Letter, 8 Pages, Envelope


Stoff Family


New Orleans, Louisiana


Stoff, George














Pvt. Geo. Stoff 42050100
Co. A 735 Rwy. OPN. Bn
Camp Plauche
New Orleans 12, Louisiana

Mrs. Florence Stoff
3021 Avenue I
Brooklyn 10
New York

Saturday 3-18-44

Florence, Sweetheart:
This just about concludes our vacation of the range, and also this will be the last letter I will write from this place. Believe it or not, this week has turned out to be more enjoyable than I had anticipated, and for the first time I am beginning to look and act like the soldiers we have always visualized. Most fortunately for all concerned the weather has been well nigh perfect, with the exception of a late afternoon shower on Thursday, and a three hour downpour during midday to-day, the sun has been shining continuously. I managed to add some tan to my face, neck and hands, and feel positively grand. I have not weighed myself since I left home, but I will when I visit New Orleans next, and I’ll send you the scale slip, just so there is no doubt in your’s or anyone else’s mind.

There have many interesting experiences and side-lights to all of this, and really darling, I have not minded all this very much, other than missing my loved ones, and wishing all this mess was over so that I can get back to the more enjoyable business of creating happiness, rather than learning the art of warfare. However I continue hopeful that the end draws closer, and with it that grand reunion of our little royal family.

Received your Tuesday letter to-day, and am glad Bob phoned in. He discussed that pending furlough, and I think he has too little time to do anything with, so I suggested he should not attempt the cross-country trip. He has very little dough, and should really hold on to it. In any event he will probably work it between him and Fran, so let us not worry too much. I hope we are able to arrange for mom to visit me, when, as and if you come out to my next camp.

I hope Irving found it convenient to visit you during his furlough, as I knew he would be able to reassure you concerning many of the things I have written you. I fear though that he probably will be transformed out of this outfit as a result of missing this final and most important week. If this happens I will have lost a good friend and buddy for the duration, but that’s the usual army routine.

Received a letter from Kay to-day, and she writes that Sam may take off for Knoxville, Tenn.
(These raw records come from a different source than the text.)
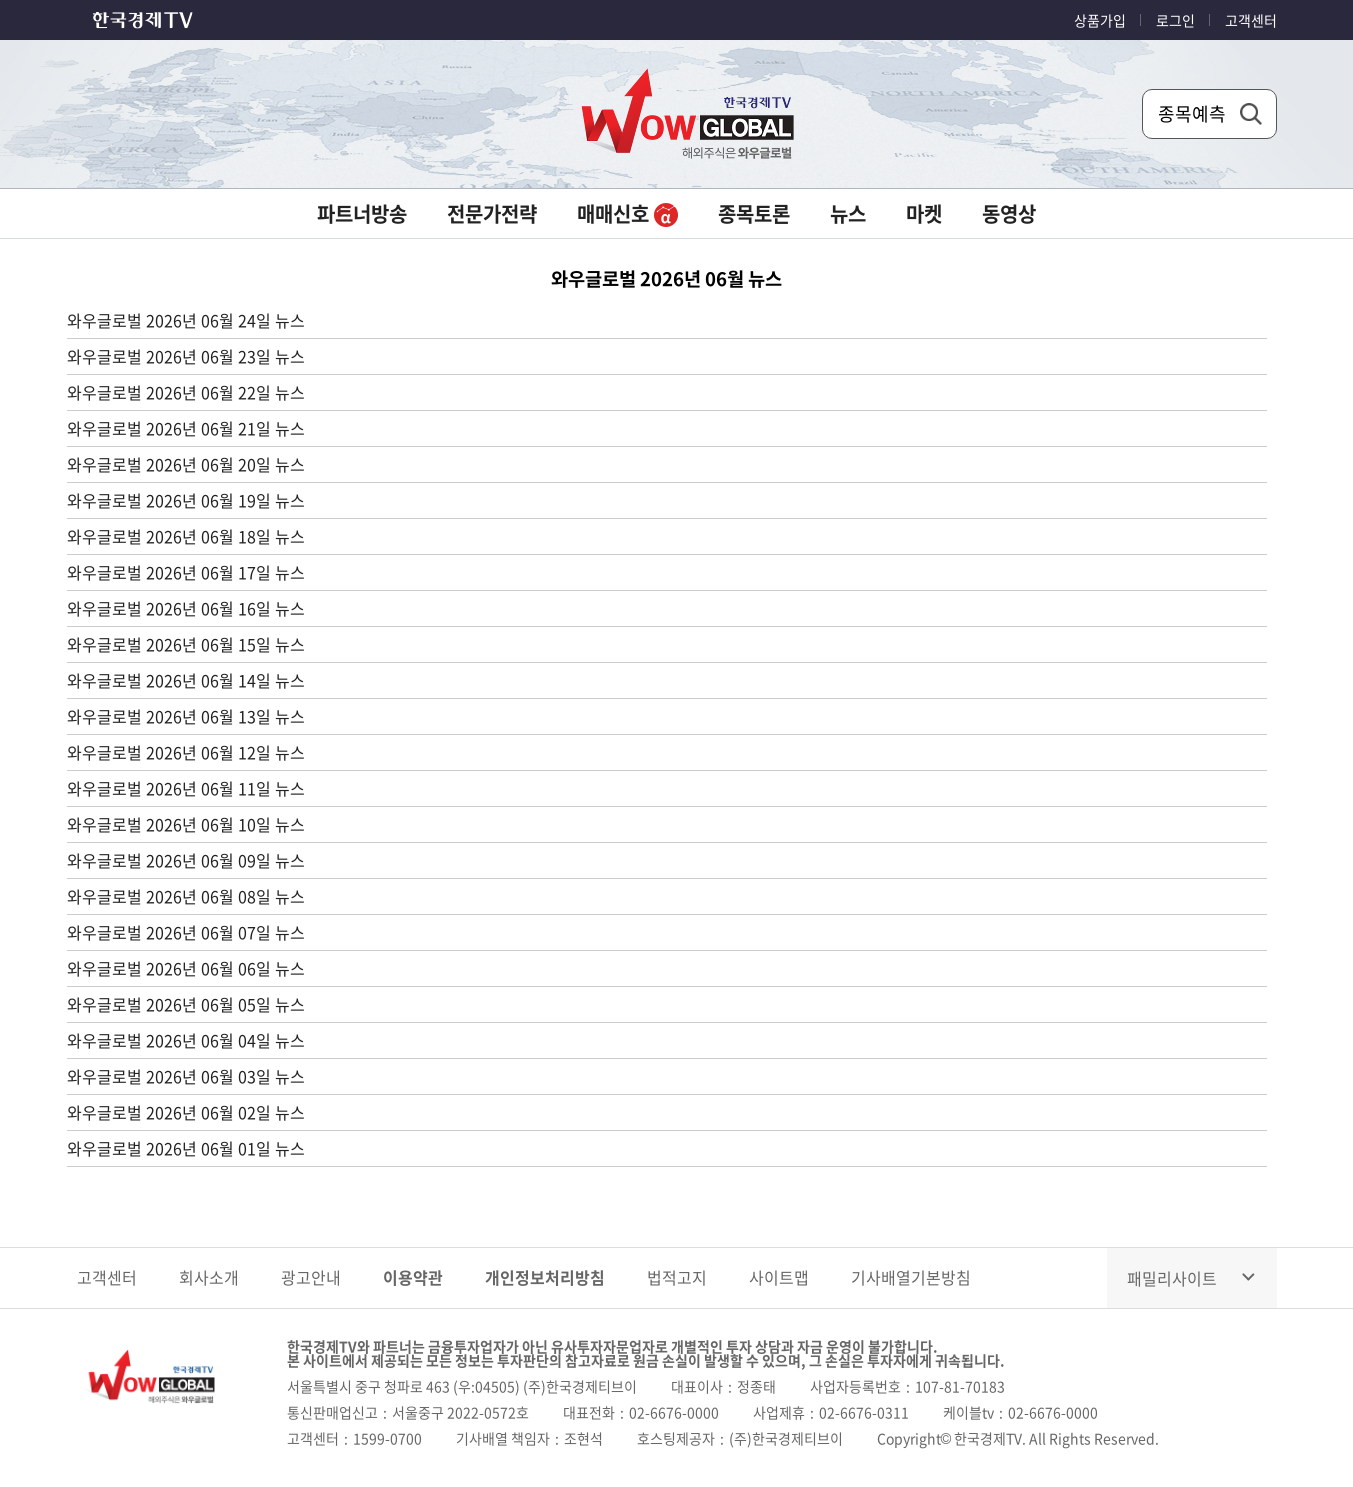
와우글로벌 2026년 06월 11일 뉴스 (186, 788)
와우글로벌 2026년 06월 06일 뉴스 (186, 968)
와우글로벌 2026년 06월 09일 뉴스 (186, 860)
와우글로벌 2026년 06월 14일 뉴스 (186, 680)
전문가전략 (492, 213)
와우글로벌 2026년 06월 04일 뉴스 (186, 1040)
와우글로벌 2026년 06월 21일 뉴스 (186, 428)
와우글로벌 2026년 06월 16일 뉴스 (186, 608)
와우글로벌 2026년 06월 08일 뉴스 (186, 896)
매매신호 (627, 213)
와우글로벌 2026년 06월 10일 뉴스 (186, 824)
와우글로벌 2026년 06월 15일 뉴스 (186, 644)
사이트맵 (779, 1277)
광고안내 (311, 1277)
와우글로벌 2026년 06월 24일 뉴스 (186, 320)
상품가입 (1100, 20)
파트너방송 (362, 213)
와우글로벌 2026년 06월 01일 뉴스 (186, 1148)
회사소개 (209, 1277)
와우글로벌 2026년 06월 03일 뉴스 (186, 1076)
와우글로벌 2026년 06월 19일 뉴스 (186, 500)
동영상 (1009, 213)
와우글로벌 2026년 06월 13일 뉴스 (186, 716)
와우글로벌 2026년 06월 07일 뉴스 (186, 932)
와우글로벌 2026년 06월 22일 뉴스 (186, 392)
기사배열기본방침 (911, 1277)
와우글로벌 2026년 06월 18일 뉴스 (186, 536)
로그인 (1175, 20)
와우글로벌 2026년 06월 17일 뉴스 (186, 572)
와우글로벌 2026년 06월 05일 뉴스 (186, 1004)
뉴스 (848, 213)
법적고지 (677, 1277)
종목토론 (754, 213)
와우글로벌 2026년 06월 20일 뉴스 (186, 464)
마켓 (924, 213)
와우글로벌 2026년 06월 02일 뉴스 (186, 1112)
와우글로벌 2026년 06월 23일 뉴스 (186, 356)
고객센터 (1251, 20)
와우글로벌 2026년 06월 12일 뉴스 (186, 752)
As for me I can hardly conceive any men leaving his home for any reason, but there is no accounting for a man’s desires. Aside from this all seems to be serene in that household. Sure glad the folks are well, and I think I wrote them once or twice this week, but will surely do better from here in.

Some of the mail leaving camp has been censored; has any of my letters undergone this treatment? If so, please advise. Also let me know whether or not you received the wooden box I forwarded you last week. Will be on the look-out for Luskin’s nephew, and if possible I’ll do all I can to help him along. Sometimes a little tip or hint can help a long way.

Hope you and Jim are in excellent health and spirits, and that the time draws near quickly when we will be embracing each other. I have been day-dreaming about you two more so to-day than usual, and the days will drag more slowly until I actually hold you in my arms once again. Gosh, just thinking about me gives me a thrill, so you can readily appreciate what the reality will do to me.

Stay well, darling. Keep your chin high, and don’t worry. Give my best to the folks, Pincus and the others, and kiss Jim for me. I’ll kiss you in mind as ever, with love in my heart.